China to begin ‘targeted military operations’


The Chinese military has been put on high alert and will begin “targeted military operations” in response to U.S. House Speaker Nancy Pelosi’s visit to Taiwan, China’s defense ministry said Tuesday.

Separately, the People’s Liberation Army’s Eastern Theatre Command said it will conduct joint military operations near Taiwan beginning Tuesday night.

The exercises will include joint air and sea drills in the north, southwest and southeast of Taiwan, long-range live firing in the Taiwan Strait, and missile test launches in the sea east of Taiwan, the Eastern Theatre Command said.

The defense ministry did not provide details about what the targeted military operations would include, or if they were separate from the exercises announced by Eastern Theatre Command.

State news agency Xinhua said earlier on Tuesday the Chinese military would conduct live-firing drills and other exercises around Taiwan from Aug. 4 to Aug. 7.

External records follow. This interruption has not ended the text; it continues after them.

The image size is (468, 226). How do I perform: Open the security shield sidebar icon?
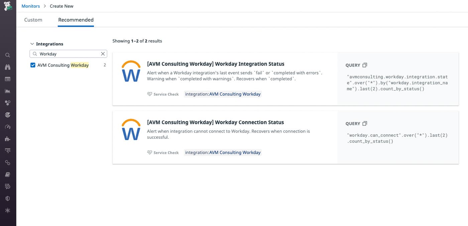click(x=8, y=198)
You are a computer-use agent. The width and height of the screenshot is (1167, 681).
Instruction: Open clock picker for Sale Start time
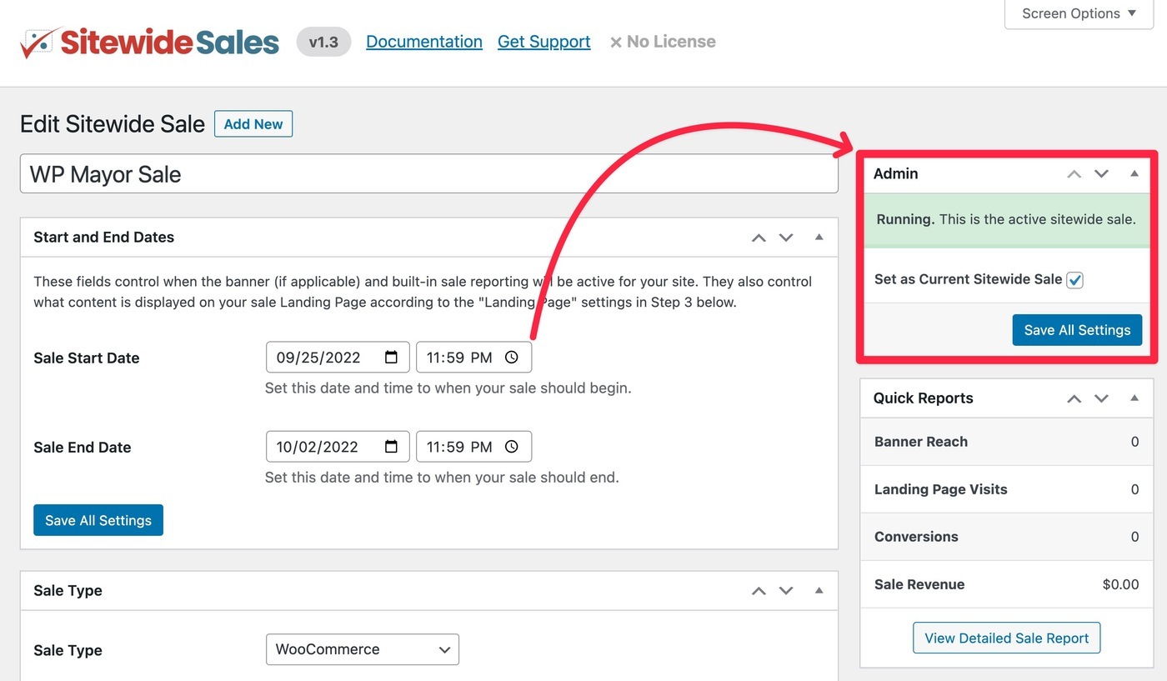pos(512,357)
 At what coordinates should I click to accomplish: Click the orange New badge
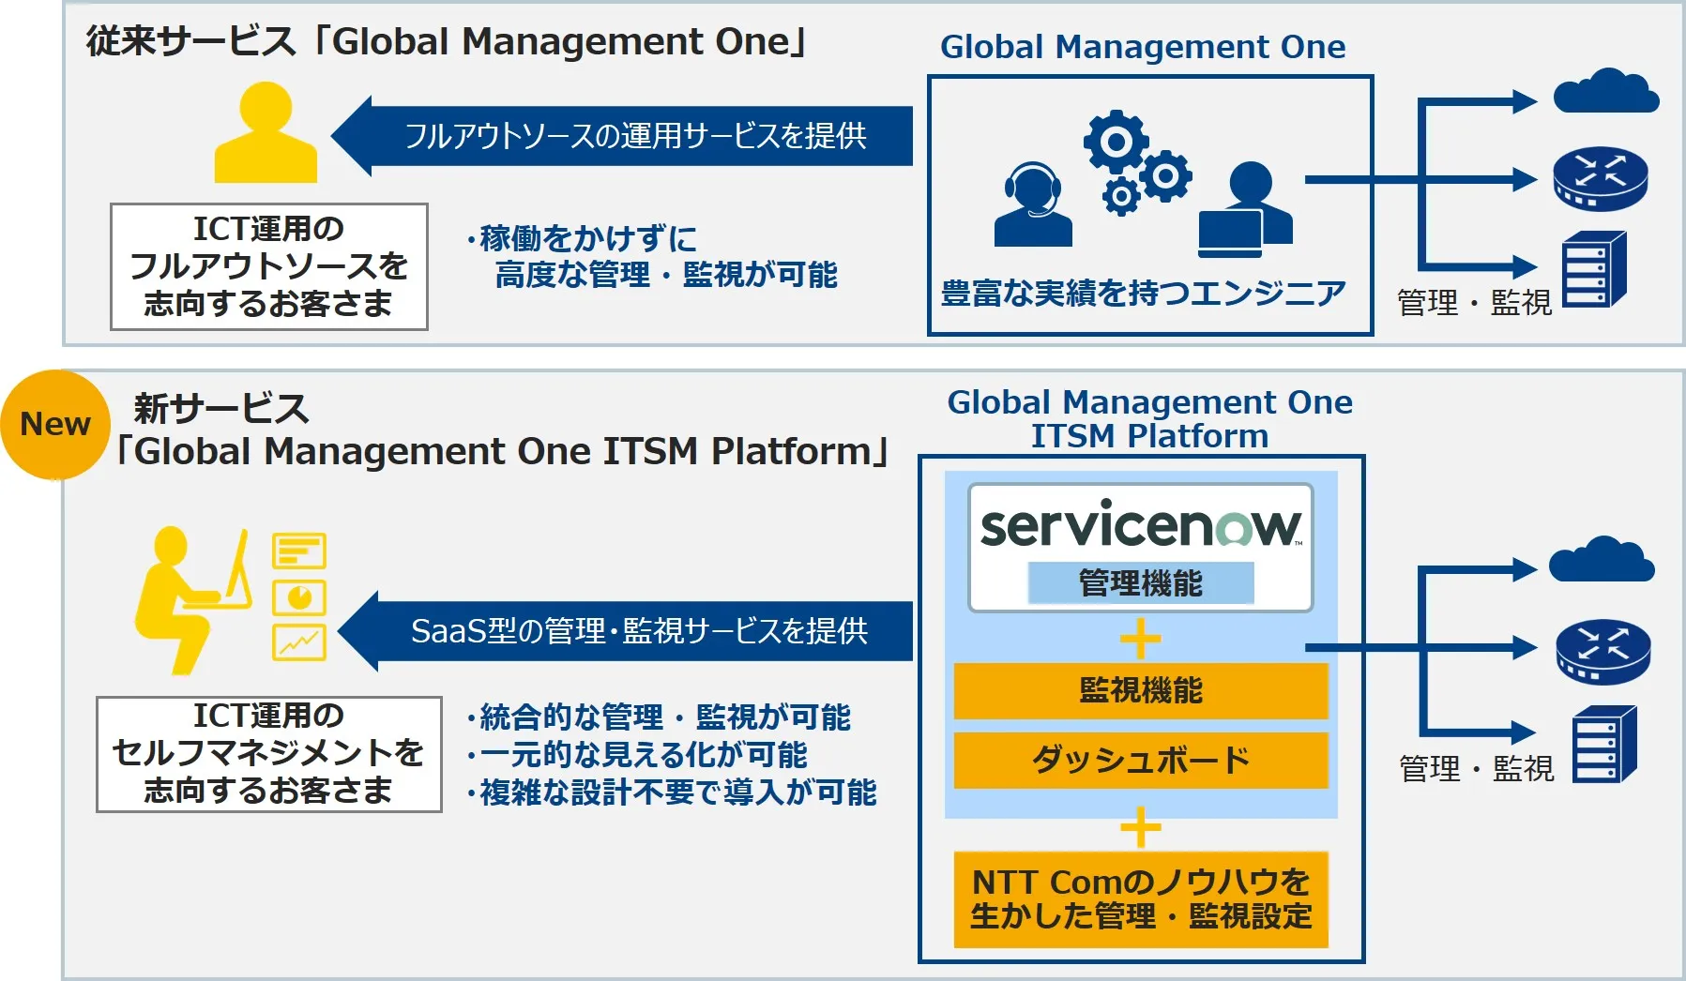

The Chinese Foreign Ministry on Tuesday also issued an ominous threat following Pelosi’s landing in Taiwan.

“These moves, like playing with fire, are extremely dangerous. Those who play with fire will perish by it,” the statement said in part.

“China will definitely take all necessary measures to resolutely safeguard its sovereignty and territorial integrity in response to the U.S. Speaker’s visit. All the consequences arising therefrom must be borne by the U.S. side and the ‘Taiwan independence’ separatist forces.”

Pelosi tweeted upon arrival, “Our delegation’s visit to Taiwan honors America’s unwavering commitment to supporting Taiwan’s vibrant Democracy. Our discussions with Taiwan leadership reaffirm our support for our partner and promote our shared interests, including advancing a free and open Indo-Pacific region.”

Her Twitter thread went on to state that the visit is “one of several Congressional delegations to Taiwan” and that it “in no way contradicts longstanding United States policy.”

Taiwan and China split in 1949 following a civil war that ended with a communist victory on the mainland. They have no official relations but are linked by billions of dollars of trade and investment. Both sides say they are one country but disagree over which government is entitled to national leadership.

Pelosi’s visit triggered increased tensions between China and the United States, as China claims Taiwan is part of its territory, to be annexed by force if necessary, and views visits by foreign government officials as recognition of the island’s sovereignty.

The Associated Press and Reuters contributed to this report.